Bölüm 12

105 9 1
                                    

Keyifli okumalar...

Şarkı: Pera - Biri vardı

Birinin omzuma dokunmasıyla birden irkilerek gözlerimi açtım. Kafamı zorlukla kaldırdığımda ise neredeyse yarısını hissetmiyordum.

Kendime biraz gelince etrafa bakındım ve hala o salonda olduğumu fark ettim. Sadece ben değil, bizimkiler de buradaydı. Hepsi kafasını masaya dayamış uyuyorlardı.

Herkesin uyuduğunu görünce merakla omzuma dokunanın kim olduğunu öğrenmek için arkama bakındım. Fakat baktığımda gördüğüm şey çok şaşırmama neden oldu. Hiç kimse yoktu?

Bana öyle geldiğini düşünerek, bu durumu fazla umursamadım. Yanımda duran telefonu açıp saate baktım. Sabahın sekiziydi ve dersler başlamak üzereydi.

Hemen kalkıp sırasıyla herkesi uyandırdım. Biraz zor olsa da başarmıştım. Herkes söylene söylene bir şekilde uyanmıştı.

Odaların olduğu bölüme giderken bahçede büyük bir kalabalık olduğunu fark ettim. Adımların bahçeye bakan pencereye doğru yöneldiğinde diğerleri de durmuşa benziyordu. "Pınar, niye durdun?" diye sordu Gamze uykulu bir tavırla. "Dışarıda bir şeyler oluyor." Dedim sadece ve adımlarımı bahçe kapısına yönlendirdim. Arkamdan geliyorlar mıydı, yoksa gelmiyorlar mıydı bilmiyorum doğrusu.

Bahçeye çıktığımda herkesin ekran gibi bir şeye baktığını fark ettim. Bakışlarımı merakla o ekrana çevirdiğimde ise bomboş bir odanın ortasında, sandalyeye bağlı, baygın bir şekilde duran adamı gördüm.

Önce kim olduğunu anlamadım. Sonra biri daha girdi kameranın açısına. Hiç zaman kaybetmeden konuşmaya başladı. "Merhaba, ben Fırat falan filan... Bu yayını size kendimi tanıtmak için açmadım. Aylardır süren rahatlığınızın gereksiz olduğunu hatırlatmak için açtım. Her yerde olduğumu, olduğumuzu ve kaderinizi ellerimizde tuttuğumuzu hatırlatmak için açtım." Dedi. Hemen ardından silahını çıkardığı gibi sandalyede duran adamın başına yasladı.

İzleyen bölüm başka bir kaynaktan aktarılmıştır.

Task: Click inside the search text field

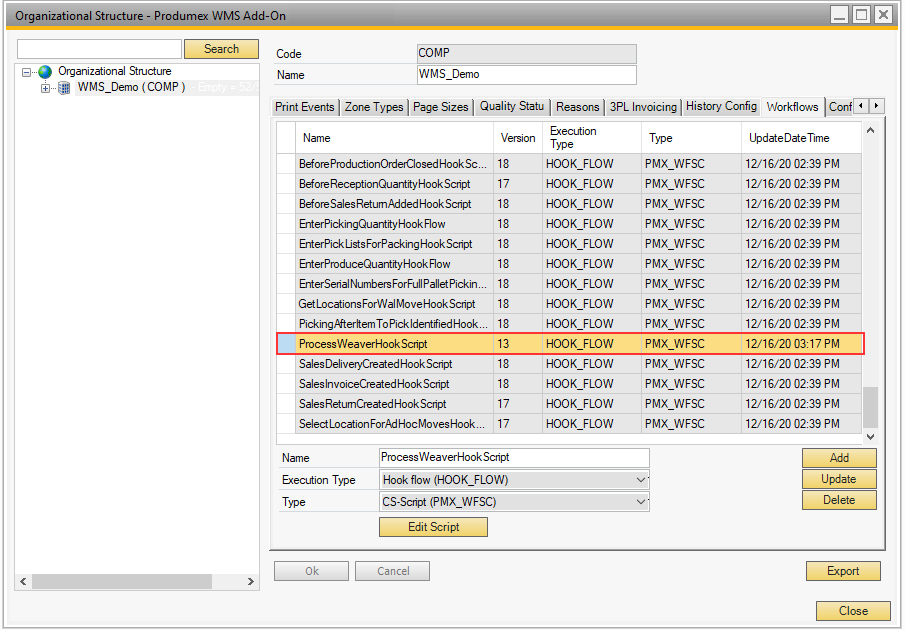Action: coord(98,49)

Kendi kendine bize hitaben "Daha yeni başlıyoruz..." deyip adamı hiç düşünmeden vurdu. Her şey kaşla göz arasında olup bitmişti. Fırat'ın silahı çıkartıp adamı vurması sanki aynı anda olmuştu.

Silah sesiyle herkes oradan oraya kaçışmaya başladı. Kalabalığın arasından Özgür'ün sesini duydum, "Şu an o odada." Diyordu. Tam olarak söylemese bile aslında ne demek istediğini hepimiz anlamıştık. 'Şu an orada.' Diyordu, yani 'onu yakalayabiliriz.' Demek istiyordu.

O kadar insan varken, bize mi düştü katil peşinde koşmak ya?

İstemeye istemeye hepimiz Özgür'ün peşinden gidip binaya geri girdik. Her geçen saniye adımlarımız daha da hızlanıyordu. Adımlarımız hızlanıyordu hızlanmasına da, içimdeki o kötü his de büyüyordu.

Özgür'ü kolundan tutup durdum ve "Gitmesek mi?" diye sordum korkuyla. Korkumun nedenini anlayınca, beni rahatlatmak için yüzüne yine o güzel gülümsemelerinden birini kondurdu ve "Merak etme bir şey olmayacak, buna izin vermem." Dedi. Garip bir şekilde bu sefer içim rahatlamamıştı. "Özgür, söz ver." Dedim bu seferde. "Ne sözü?" diye sordu.

"Beni bırakmayacaksın, değil mi?"

"Asla, seni asla bırakmam Pınar. Söz veriyorum."

İçim hala rahatlamamıştı fakat yine de rahatlamış gibi davranıp gülümsedim. Yolumuza devam edip diğerlerine yetiştik. Onlar çoktan odanın önüne gelmişlerdi. Volkan kapıya tekme atıp duruyordu. Murat "Dur birde ben deneyeyim." Deyince Volkan kenara çekildi. Murat tüm gücüyle kapıya omuz attı. Fakat kapı yine açılmadı.